Avec toujours, en arrière-plan, le cas particulier de Liès Hebbadj. «J'ai toujours considéré ce dossier comme un cas de société plus qu'un fait divers», a confié M. Hortefeux à la presse, ce week-end. Sans expliquer en quoi le cas du commerçant nantais méritait d'être érigé en symbole dans cette polémique sur la déchéance de la nationalité. Sans davantage rassurer sur les moyens que le ministre de l'intérieur entend mettre en œuvre dans de telles situations.

«Présumé coupable»

 

Ne vient-il pas de dire que M. Hebbadj était «présumé coupable»? Le ministre le condamnait ainsi, d'avance, en visant spécifiquement des infractions de «polygamie, fraude aux prestations sociales» qui avaient valu à M. Hebbadj d'être uniquement mis en examen, le 9 juin.

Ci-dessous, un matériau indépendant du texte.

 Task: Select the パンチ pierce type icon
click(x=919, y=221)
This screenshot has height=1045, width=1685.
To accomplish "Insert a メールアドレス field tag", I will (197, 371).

Il est vrai que la situation judiciaire de M. Hebbadj venait de s'alourdir avec sa nouvelle mise en examen, le 8 août à Nantes, pour des accusations de «viols aggravés» portées par une ex-compagne (la plainte vise la période 2003-2007). Mais de là à inciter le «premier flic de France» à énoncer, devant la presse, une présomption de culpabilité... Le procureur de la République de Nantes ne s'y est pas trompé, en rappelant l'évidence: «Comme tout un chacun, toute personne qui fait l'objet d'une accusation, naturellement, est présumée innocente jusqu'à ce qu'un tribunal la déclare coupable définitivement», a dit le magistrat, Xavier Ronsin. Tout en précisant que M. Hebbadj contestait ces faits et qu'il avait été laissé en liberté sous contrôle judiciaire...

Il est vrai aussi que, en bafouant un principe aussi fondamental du droit français – la présomption d'innocence –, le ministre de l'intérieur n'a fait qu'imiter un exemple venu de haut. A deux reprises au moins, Nicolas Sarkozy n'a-t-il pas fait état d'une telle «présomption de culpabilité»? Comme ministre de l'intérieur, il avait accusé Yvan Colonna d'être «l'assassin» du préfet Claude Erignac (le 4 juillet 2003). Comme chef de l'Etat, lors du procès Clearstream, en septembre 2009, quand il avait déclaré «coupables» certains des prévenus, Dominique de Villepin en tête, renvoyés devant le tribunal.

Reste que, tout à son obsession, M. Hortefeux n'a pas rectifié le fond de sa déclaration, lundi 9 août. Le ministre a simplement indiqué avoir exprimé une «opinion» personnelle sur le dossier de M. Hebbadj – comme si un ministre régalien devait exprimer des opinions dans le cadre de ses fonctions. «Il appartient maintenant à la justice de se prononcer sur sa culpabilité et, s'il est coupable, de le condamner très fermement», a-t-il tout juste ajouté. Mais le non-dit reste monumental. Jamais M. Hortefeux n'a en effet expliqué en quoi sa focalisation sur le cas particulier de Liès Hebbadj pourrait concerner, à la mesure d'un phénomène «de société» et dans ce débat par lui ainsi engagé sur la déchéance de la nationalité, d'autres Français musulmans ou d'autres citoyens d'origine étrangère.